Text section
-- Opening Marker --

In this study, the authors looked at the contribution of the chromatin remodeling gene Lysine (K)-specific demethylase 5C (KDM5C) in GBM by conducting functional and expression analyses with cell lines and patient GBM tumor samples (n=37). These data were further integrated with publicly available omics datasets, which allowed for additional correlations to be made.

Overall, the authors show that there is a correlation at transcript level between KDM5C expression and prognostic markers such as HIF1A, Survivin, and p75, which establishes KDM5C as a potential therapeutic target in the hypoxic microenvironment in GBM. One innovative aspect of their study was the use of 5-ALA fluorescence-guide surgery (FGS) for a spatial analysis of patient GBM tumors which allowed to inform on KDM5C expression status in different regions of each tumor (i.e., tumor core versus tumor rim versus tumor margin). By employing this strategy, the authors found higher levels of KDM5C and HIF1A transcripts in the tumor core and rim compared to the tumor margins. Furthermore, by analyzing TCGA gene expression and methylation data grouped according to KDM5C expression, the authors found that high levels of stem cell (e.g., NANOG, etc.) and inflammatory (e.g., IL6, etc.) transcripts were differentially expressed in KDM5Chigh versus KDM5Clow subgroups.

 

Point A. While I find the study very interesting, the vast majority of the data presented in this study are expression data with very little evidence provided at protein level for the various KDEM5C molecular partners analyzed in the study. This obviously complicates the interpretation of the data and represents a limitation of the study, which needs to be properly acknowledged by the authors.

Response A. Thank you very much for this comment. Even though our approach -mainly based on expression data- could be considered a limitation, our results highlight novel molecular features of GBM linking the levels of the oxygen sensor KDM5C to the expression levels of other molecular players. On the other hand, giving the pleiotropic role of KDM5C as transcriptional regulator, we cannot exclude that this chromatin remodelling enzyme takes part to the expression control of these molecules.

-- Closing Marker --

Information shown

-- Opening Marker --

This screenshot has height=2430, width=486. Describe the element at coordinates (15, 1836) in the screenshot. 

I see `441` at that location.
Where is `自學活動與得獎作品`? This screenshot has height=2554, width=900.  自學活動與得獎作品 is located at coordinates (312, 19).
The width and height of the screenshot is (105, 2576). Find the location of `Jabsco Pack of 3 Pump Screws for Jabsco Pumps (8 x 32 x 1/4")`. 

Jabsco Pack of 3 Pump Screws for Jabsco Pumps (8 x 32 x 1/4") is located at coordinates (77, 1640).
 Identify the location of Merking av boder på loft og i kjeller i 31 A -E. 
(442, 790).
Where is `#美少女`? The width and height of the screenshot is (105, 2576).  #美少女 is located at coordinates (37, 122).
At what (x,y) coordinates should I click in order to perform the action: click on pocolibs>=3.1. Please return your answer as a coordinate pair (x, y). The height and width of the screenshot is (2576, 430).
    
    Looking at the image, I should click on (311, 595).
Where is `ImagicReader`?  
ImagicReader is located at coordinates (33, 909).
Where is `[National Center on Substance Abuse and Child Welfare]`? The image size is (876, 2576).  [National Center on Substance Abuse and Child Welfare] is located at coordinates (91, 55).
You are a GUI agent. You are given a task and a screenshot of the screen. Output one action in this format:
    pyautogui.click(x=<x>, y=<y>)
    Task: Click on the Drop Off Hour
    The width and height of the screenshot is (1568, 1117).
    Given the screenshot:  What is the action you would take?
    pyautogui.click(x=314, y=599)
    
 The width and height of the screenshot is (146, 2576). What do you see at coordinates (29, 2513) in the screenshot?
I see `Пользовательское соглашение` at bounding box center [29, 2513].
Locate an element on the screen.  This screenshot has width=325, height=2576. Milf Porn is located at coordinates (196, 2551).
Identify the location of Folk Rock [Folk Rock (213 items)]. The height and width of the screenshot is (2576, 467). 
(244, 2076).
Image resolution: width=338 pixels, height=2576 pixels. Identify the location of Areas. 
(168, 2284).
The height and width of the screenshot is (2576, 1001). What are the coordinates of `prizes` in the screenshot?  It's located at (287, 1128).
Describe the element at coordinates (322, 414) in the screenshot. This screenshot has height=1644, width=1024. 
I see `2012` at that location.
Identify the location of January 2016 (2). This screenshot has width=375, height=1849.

-- Closing Marker --

What you have to do
Using the KDM5C text above, please state which tumor regions the authors found to have higher levels of KDM5C and HIF1A transcripts.

Task result
The tumor core and rim, compared to the tumor margins.